[RFC] KVM: TDX: Defer guest memory removal to decrease shutdown time

Improve TDX shutdown performance by adding a more efficient shutdown
operation at the cost of adding separate branches for the TDX MMU
operations for normal runtime and shutdown.  This more efficient method was
previously used in earlier versions of the TDX patches, but was removed to
simplify the initial upstreaming.  This is an RFC, and still needs a proper
upstream commit log. It is intended to be an eventual follow up to base
support.

== Background ==

TDX has 2 methods for the host to reclaim guest private memory, depending
on whether the TD (TDX VM) is in a runnable state or not.  These are
called, respectively:
  1. Dynamic Page Removal
  2. Reclaiming TD Pages in TD_TEARDOWN State

Dynamic Page Removal is much slower.  Reclaiming a 4K page in TD_TEARDOWN
state can be 5 times faster, although that is just one part of TD shutdown.

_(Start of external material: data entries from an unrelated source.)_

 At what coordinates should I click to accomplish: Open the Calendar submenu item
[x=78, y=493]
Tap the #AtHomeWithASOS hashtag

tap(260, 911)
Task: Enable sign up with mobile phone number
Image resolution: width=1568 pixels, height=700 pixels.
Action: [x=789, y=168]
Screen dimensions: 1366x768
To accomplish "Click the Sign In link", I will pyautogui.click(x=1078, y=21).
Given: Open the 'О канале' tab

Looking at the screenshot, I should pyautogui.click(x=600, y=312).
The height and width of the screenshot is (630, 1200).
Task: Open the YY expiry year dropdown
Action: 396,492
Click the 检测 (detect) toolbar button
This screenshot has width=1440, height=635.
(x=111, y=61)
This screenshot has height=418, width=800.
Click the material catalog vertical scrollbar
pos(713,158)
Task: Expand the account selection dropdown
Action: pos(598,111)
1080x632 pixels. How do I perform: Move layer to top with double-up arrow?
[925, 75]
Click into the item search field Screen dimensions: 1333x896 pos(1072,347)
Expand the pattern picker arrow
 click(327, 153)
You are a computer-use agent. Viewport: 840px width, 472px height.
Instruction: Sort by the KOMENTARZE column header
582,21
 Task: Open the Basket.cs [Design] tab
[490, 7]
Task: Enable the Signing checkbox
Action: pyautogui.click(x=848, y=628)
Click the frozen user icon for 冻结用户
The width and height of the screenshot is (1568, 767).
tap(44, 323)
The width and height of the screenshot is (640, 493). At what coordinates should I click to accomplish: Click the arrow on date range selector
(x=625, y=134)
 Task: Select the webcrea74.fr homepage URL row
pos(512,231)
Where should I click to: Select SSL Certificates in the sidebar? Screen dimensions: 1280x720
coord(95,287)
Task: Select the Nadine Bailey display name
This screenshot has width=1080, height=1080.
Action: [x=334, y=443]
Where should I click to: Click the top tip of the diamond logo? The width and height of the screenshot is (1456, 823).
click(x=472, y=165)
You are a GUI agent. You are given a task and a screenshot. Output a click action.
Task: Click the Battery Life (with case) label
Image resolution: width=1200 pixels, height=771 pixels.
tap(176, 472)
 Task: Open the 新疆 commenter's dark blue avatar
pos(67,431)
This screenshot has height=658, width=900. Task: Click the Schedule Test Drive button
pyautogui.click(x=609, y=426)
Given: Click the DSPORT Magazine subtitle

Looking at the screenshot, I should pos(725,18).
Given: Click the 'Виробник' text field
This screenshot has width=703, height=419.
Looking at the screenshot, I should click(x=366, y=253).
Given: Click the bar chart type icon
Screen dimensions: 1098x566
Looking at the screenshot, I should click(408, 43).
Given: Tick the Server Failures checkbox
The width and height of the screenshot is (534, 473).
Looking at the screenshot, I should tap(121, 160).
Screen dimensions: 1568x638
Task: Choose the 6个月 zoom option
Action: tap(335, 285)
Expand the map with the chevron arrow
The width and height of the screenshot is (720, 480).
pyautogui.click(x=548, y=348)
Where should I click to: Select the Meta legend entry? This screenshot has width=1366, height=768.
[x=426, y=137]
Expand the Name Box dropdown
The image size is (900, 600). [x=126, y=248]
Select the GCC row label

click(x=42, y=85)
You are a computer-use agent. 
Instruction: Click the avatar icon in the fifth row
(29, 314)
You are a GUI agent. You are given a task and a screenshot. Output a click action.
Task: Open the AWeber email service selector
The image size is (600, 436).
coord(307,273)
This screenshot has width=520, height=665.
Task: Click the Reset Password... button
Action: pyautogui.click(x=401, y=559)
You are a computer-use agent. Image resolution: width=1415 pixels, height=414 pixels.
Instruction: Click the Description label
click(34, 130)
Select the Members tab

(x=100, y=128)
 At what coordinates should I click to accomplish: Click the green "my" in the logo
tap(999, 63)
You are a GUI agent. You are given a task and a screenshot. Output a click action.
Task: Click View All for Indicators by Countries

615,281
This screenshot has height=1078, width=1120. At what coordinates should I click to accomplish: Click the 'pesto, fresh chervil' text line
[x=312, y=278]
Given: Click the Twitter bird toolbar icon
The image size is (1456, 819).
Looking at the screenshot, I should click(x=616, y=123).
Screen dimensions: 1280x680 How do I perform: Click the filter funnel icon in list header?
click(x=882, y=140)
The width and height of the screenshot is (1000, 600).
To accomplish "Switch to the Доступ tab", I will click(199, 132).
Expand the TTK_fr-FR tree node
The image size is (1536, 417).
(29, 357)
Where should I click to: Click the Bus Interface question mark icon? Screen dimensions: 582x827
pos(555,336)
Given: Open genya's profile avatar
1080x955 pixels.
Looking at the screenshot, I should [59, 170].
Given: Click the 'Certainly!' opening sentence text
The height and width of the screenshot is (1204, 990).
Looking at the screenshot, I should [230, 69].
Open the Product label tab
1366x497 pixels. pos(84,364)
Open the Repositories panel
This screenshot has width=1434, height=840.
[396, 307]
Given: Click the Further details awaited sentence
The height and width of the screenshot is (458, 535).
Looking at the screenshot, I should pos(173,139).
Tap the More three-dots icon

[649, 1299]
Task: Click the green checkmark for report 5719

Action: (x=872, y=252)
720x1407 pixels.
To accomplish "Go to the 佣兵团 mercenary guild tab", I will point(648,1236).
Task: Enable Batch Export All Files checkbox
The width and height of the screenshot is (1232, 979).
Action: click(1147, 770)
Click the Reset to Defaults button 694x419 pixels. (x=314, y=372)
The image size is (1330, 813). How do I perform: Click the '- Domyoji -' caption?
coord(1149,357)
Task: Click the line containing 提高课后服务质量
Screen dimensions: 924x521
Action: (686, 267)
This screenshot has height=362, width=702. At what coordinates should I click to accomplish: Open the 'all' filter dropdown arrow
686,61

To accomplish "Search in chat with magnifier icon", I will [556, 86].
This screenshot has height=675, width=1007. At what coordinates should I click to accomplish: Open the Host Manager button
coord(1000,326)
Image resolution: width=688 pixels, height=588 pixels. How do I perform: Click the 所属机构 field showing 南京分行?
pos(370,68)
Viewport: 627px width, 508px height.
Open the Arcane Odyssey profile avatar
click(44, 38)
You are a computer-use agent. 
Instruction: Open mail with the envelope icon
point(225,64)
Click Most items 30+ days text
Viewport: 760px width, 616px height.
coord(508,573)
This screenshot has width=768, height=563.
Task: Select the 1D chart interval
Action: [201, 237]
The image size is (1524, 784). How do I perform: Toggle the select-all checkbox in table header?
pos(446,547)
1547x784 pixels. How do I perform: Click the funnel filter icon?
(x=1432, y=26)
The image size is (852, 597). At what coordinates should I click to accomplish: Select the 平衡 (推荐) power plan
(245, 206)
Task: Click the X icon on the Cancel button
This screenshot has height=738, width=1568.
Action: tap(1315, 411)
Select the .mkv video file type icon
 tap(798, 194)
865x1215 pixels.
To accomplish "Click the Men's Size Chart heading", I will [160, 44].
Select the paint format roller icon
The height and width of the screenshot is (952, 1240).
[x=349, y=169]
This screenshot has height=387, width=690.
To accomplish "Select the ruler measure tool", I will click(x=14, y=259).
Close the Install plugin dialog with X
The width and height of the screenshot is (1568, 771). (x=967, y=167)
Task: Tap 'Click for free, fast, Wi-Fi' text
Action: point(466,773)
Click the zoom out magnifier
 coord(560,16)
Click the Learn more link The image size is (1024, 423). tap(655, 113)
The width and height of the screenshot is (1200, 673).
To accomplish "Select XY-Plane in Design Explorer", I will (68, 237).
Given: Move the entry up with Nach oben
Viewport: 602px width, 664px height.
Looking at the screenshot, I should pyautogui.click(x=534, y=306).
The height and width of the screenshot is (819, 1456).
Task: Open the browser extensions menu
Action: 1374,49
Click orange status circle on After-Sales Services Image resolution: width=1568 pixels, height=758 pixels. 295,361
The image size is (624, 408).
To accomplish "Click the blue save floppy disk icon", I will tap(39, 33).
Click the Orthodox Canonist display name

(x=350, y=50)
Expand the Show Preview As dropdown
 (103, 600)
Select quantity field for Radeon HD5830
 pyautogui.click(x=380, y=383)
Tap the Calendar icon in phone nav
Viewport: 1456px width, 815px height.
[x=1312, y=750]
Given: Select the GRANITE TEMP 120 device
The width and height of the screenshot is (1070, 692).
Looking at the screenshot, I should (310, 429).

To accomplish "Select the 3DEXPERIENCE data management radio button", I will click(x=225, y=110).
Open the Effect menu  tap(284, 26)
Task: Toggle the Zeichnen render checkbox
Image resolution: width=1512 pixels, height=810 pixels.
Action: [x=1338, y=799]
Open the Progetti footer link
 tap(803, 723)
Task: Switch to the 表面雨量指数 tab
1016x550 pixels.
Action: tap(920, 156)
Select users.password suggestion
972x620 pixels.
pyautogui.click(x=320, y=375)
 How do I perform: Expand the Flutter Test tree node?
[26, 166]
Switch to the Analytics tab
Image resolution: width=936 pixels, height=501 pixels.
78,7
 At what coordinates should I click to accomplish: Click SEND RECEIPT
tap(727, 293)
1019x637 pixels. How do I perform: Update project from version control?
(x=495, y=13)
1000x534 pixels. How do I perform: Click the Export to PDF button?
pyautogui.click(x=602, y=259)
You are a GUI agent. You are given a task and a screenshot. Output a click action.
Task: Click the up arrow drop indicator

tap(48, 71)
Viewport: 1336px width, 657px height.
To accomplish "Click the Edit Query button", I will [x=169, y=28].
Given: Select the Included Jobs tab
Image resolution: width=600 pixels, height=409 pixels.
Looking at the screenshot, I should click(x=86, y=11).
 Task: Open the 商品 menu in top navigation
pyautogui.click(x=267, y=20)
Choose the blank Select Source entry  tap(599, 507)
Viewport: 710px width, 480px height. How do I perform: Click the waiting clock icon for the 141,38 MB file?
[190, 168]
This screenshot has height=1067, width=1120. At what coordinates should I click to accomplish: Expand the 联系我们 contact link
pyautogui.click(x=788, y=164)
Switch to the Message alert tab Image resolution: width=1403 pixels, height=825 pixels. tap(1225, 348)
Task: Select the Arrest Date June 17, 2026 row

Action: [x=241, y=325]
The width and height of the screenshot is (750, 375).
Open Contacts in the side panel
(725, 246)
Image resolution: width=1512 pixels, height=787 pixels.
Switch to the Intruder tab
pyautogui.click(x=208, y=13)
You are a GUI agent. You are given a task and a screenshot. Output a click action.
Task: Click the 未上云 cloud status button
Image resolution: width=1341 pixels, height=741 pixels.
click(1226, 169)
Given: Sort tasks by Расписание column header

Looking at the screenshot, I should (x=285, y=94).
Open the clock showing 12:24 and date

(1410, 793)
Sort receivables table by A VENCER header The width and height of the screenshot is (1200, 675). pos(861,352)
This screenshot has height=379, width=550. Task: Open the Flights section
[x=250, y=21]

== Relevant TDX Architecture ==

Dynamic Page Removal is slow because it has to potentially deal with a
running TD, and so involves a number of steps:
	Block further address translation
	Exit each VCPU
	Clear Secure EPT entry
	Flush/write-back/invalidate relevant caches

Reclaiming TD Pages in TD_TEARDOWN State is fast because the shutdown
procedure (refer tdx_mmu_release_hkid()) has already performed the relevant
flushing.  For details, see TDX Module Base Spec October 2024 sections:

	7.5.   TD Teardown Sequence
	5.6.3. TD Keys Reclamation, TLB and Cache Flush

Essentially all that remains then is to take each page away from the
TDX Module and return it to the kernel.

== Problem ==

Currently, Dynamic Page Removal is being used when the TD is being
shutdown for the sake of having simpler initial code.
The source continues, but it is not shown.